Ministers are politicians who must defend themselves    

LAST week I wrote that I know of no country where ruling politicians are not involved in confronting their critics. It is commonsense that they do so because when elections come around, voters will judge what type of people they are. I know of no country where politicians at their press conferences or on meet-the-people tours do not respond to media reports that are crassly unfair and condemnations from organisations that are not factual.

This is quite normal in the world therefore, it is stupid for the Stabroek News (SN) to keep chastising Cabinet Ministers for their response to civil society actors and privately owned newspapers who are hostile to the government. I find it irritating that you can read in the editorials of SN the paper’s vexations with the government responses to civil society groups that sprout some of the most appalling nonsense you may not find in another country.

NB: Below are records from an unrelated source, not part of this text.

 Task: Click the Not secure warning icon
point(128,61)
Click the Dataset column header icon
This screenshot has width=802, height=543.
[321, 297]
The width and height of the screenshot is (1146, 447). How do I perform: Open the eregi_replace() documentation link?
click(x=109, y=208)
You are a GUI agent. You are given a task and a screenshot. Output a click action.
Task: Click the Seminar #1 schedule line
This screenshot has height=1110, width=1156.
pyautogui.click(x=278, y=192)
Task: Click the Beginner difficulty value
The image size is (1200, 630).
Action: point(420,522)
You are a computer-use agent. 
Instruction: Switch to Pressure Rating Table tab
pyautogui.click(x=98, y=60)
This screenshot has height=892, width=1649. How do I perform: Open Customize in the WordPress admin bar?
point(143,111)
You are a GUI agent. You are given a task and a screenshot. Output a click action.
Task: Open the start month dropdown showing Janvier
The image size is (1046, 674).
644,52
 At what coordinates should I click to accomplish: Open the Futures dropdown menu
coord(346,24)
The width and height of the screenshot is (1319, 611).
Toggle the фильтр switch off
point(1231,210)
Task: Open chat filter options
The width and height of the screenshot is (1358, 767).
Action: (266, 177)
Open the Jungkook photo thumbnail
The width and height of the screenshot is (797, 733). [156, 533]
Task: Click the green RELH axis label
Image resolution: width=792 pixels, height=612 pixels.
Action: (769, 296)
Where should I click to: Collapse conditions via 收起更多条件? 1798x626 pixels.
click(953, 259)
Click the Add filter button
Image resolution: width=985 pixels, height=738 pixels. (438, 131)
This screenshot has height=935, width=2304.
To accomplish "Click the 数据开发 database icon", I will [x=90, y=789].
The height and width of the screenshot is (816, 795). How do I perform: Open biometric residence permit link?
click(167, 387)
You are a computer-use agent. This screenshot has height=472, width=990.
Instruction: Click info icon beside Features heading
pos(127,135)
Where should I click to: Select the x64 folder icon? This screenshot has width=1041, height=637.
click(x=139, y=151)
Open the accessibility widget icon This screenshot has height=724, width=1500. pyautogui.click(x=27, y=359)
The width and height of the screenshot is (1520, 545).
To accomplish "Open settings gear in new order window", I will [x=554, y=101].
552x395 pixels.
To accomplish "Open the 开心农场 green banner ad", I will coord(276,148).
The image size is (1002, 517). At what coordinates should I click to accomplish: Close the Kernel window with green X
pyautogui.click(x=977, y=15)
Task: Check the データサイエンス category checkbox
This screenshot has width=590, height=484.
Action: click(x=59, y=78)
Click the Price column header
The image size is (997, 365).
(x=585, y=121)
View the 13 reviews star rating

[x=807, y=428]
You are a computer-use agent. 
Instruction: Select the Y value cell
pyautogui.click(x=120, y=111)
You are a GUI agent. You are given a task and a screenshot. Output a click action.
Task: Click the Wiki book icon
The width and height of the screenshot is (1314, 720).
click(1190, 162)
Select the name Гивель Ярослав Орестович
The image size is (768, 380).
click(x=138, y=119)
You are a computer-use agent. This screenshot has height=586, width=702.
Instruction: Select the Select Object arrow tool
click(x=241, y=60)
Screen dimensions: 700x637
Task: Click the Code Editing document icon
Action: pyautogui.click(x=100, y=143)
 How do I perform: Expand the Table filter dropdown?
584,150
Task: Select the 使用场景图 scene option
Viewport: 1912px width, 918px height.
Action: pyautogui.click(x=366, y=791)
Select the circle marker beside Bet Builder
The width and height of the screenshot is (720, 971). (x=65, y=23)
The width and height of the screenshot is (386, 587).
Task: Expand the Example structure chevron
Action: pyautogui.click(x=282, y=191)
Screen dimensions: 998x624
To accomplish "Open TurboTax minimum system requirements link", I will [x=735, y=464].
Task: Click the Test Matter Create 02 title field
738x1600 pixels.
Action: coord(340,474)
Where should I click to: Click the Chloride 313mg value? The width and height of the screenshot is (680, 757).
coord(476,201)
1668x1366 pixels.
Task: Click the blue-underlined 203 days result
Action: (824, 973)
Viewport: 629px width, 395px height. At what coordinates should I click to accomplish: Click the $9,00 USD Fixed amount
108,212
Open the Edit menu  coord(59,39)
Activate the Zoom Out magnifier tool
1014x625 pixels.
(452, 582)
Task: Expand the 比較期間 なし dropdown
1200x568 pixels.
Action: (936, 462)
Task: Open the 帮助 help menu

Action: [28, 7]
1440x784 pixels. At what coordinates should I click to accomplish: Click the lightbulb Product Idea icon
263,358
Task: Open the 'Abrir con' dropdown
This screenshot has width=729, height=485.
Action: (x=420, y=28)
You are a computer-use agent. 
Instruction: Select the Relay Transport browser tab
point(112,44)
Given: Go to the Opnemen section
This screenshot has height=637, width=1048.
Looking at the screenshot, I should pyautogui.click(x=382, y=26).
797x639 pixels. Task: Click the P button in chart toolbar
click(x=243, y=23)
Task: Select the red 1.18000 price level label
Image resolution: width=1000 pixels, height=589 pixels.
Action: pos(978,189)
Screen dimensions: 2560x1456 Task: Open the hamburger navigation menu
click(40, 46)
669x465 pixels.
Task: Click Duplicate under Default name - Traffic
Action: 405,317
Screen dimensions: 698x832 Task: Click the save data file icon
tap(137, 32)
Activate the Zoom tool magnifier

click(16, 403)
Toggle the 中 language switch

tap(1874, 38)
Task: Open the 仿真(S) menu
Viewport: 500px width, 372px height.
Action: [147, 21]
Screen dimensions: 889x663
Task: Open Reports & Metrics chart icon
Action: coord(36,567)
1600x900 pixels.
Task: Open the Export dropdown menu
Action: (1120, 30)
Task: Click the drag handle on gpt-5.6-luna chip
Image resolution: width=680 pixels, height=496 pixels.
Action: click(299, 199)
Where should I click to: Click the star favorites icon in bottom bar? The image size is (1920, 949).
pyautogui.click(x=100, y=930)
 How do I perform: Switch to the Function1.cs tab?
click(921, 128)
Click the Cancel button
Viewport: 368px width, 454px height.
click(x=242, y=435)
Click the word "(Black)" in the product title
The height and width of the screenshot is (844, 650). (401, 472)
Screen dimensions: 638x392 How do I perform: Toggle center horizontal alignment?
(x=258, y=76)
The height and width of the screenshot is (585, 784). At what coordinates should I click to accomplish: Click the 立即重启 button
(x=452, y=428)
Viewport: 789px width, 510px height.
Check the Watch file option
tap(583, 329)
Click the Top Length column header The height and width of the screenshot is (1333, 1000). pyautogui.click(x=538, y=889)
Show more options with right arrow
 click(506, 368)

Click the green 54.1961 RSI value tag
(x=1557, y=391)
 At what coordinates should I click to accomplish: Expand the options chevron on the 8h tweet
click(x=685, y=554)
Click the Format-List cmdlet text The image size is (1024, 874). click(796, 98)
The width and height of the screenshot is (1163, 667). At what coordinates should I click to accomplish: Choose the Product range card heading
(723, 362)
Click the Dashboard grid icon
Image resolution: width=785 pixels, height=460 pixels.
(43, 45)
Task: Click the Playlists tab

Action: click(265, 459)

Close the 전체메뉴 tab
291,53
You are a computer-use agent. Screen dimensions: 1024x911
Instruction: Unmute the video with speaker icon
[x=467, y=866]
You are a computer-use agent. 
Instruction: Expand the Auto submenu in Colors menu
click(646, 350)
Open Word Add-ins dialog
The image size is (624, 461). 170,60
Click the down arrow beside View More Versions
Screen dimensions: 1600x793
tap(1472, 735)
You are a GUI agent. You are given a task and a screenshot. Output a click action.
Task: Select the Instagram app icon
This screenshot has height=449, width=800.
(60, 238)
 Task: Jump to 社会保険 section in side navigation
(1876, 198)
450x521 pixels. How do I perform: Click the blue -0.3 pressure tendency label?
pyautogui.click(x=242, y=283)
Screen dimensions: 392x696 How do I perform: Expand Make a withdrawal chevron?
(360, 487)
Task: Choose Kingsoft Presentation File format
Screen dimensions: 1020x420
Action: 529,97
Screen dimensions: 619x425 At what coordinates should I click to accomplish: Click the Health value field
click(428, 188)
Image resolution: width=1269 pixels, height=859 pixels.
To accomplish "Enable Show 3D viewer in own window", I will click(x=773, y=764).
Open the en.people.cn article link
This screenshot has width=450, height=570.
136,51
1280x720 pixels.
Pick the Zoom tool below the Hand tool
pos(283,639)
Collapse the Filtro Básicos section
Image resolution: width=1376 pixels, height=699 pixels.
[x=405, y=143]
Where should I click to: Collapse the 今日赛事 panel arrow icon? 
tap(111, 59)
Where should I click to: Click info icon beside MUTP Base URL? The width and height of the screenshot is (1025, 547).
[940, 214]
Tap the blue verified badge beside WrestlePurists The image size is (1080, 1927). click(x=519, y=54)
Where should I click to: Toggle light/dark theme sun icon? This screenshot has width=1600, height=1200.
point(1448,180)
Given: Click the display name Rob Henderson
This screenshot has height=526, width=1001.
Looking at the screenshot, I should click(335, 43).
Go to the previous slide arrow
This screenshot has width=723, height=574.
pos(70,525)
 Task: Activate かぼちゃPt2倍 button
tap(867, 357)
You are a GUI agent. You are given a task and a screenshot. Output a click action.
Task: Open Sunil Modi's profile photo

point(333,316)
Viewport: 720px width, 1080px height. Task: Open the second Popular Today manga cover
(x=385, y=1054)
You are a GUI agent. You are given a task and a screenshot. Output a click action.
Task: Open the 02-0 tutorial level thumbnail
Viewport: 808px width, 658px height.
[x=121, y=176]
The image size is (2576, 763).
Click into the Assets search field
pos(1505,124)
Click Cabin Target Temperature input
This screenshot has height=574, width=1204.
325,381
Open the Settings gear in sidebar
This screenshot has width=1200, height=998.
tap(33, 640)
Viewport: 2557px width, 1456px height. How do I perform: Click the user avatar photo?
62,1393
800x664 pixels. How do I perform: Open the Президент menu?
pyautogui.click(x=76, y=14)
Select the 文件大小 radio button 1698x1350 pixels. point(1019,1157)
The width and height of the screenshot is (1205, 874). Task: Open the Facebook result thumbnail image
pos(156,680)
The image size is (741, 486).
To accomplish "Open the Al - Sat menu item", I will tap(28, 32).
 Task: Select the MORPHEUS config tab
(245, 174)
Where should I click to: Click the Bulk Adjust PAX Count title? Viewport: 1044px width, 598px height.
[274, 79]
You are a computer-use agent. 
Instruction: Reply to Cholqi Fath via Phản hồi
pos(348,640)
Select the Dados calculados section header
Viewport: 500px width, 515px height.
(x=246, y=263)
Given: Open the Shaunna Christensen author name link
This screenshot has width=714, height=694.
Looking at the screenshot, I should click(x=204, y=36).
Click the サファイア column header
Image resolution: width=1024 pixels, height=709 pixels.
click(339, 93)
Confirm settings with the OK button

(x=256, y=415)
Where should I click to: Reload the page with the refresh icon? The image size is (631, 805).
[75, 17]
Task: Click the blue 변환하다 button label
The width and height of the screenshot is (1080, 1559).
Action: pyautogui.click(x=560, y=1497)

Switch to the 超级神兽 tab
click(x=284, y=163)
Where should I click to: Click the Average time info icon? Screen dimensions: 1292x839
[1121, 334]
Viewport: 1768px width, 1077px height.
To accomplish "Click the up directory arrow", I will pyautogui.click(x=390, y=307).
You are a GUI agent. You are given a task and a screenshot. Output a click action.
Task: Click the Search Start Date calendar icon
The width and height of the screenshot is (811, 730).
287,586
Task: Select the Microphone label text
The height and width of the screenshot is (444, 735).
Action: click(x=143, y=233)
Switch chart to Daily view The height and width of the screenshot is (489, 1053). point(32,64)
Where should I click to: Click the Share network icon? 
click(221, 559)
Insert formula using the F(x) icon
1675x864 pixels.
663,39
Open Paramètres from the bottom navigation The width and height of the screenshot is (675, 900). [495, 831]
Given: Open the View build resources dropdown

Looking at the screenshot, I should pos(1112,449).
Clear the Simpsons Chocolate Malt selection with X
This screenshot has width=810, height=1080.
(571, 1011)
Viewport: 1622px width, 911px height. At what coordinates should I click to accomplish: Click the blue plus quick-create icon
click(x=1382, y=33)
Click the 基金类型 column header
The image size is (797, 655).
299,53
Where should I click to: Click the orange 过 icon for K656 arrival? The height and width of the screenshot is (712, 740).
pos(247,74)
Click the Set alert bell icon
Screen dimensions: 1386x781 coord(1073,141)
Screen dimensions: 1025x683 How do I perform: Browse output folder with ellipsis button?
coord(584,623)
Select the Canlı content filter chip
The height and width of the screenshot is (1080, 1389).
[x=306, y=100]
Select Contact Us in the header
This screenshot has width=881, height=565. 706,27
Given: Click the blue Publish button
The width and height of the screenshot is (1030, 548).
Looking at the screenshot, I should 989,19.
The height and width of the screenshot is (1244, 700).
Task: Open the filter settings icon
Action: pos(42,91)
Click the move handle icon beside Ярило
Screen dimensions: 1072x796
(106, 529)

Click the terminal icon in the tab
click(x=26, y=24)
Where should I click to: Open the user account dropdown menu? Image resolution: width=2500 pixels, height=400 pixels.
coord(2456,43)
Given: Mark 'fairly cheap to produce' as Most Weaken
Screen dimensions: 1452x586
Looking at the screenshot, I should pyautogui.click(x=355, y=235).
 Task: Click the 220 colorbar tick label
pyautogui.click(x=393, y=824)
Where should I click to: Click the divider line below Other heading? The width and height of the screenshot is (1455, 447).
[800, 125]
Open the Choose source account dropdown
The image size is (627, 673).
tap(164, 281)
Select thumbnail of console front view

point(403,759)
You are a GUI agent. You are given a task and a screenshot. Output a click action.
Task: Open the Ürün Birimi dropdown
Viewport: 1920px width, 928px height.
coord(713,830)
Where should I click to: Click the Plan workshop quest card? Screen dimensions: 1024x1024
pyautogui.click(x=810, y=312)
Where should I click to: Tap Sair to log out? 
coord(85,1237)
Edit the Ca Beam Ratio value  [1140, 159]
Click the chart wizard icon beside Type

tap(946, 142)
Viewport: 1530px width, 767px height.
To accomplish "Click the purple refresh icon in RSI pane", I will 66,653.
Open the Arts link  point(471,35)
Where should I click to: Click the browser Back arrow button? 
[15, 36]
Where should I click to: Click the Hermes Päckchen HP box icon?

The TUC General Secretary, Mr. Lincoln Lewis, demanded that the State drop the charges against a teenager accused of setting a dormitory of fire in which 20 persons lost their lives. The group Red Thread, among others, wants the state to substitute a charge of arson and not the 20 murder charges. Where in the world you would find such asininity from national organisations? And why is the government out of order to respond to such atrocious thinking? Why must the government not speak to the population about the unfair things its detractors say about it?
The anonymous columnist, Peeping Tom, has tried to outdo the SN’s absurdities. Writing recently, the writer concluded that the weekly press conferences by the General-Secretary of the ruling party, Bharrat Jagdeo, are relentless efforts to criticise government critics and

the press.
Peeping Tom wants the Guyana Press Association to intervene. A number of issues arise here. But first, let’s quote the columnist:  “The GPA must take a definitive stance on whether the weekly PPP press conferences constitute an abuse of press freedom. The GPA should also consider the broader implications of these events on the media. Allowing the media to be conscripted into what amounts to weekly tantrums and platforms for political attacks on rivals does not serve the interests of the public or the principles of journalism.”
So much of this is unadulterated mediocrity. Let’s look at the issues. First, the Guyana Press Association (GPA) is one of Guyana’s most disgraceful organisations and an embarrassment to journalism. Its election for office bearers was riddled with conspiracies. Secondly, who clothes the GPA with the moral authority to pronounce on what press freedom is? The GPA is the last entity in this country that should talk about press freedom.
Thirdly, this anonymous writer refers to the press conferences as characterised by political attacks on rivals. What is wrong when government ministers at press conferences confront rival politicians and anti-government critics? What is politically and morally wrong with such an approach?

It is a worldwide feature, and it has a commonsensical basis–citizens should hear what the government has to say in its defence. One wonders if Peeping Tom and his boss (yes, “his”, Peeping Tom is a male and there is only one Peeping Tom), Glen Lall at Kaieteur News, ever observe press conferences of foreign governments.
Fourthly, the peeper says the political attacks at the PPP press conferences do not serve the interests of the public. How interesting! An anonymous columnist, shamelessly hiding under his mother’s dress for decades now, decides what the public interest is. Fifthly, this same man who hides under his mother’s dress interprets the PPP’s weekly press conference as not serving the principles of journalism.

The reply to this fifth point should be hilarious. Is an anonymous columnist who for decades now has been attacking people in the most insulting way serving the principles of journalism? Surely the answer is no. Of course, the Guyana Government does not do in Guyana what Edward Snowden accused the United States of doing. If it did, then Peeping Tom would have been exposed a long, long time ago and Glen Lall might have had to take his place.

Sixthly, the Peeper takes umbrage at the PPP’s weekly press conference because his paper, the Kaieteur News attends the weekly events not to disseminate news to the people of Guyana but to crusade against the government. And what shape this crusade takes? The newspaper disregards the most elementary rules of journalism by asking the very questions that were advanced the week before and were answered. I now ask the peeper to name the newspaper in Guyana he thinks practises professional journalism. There are newspapers in this country that are more like opposition parties than mainstream media.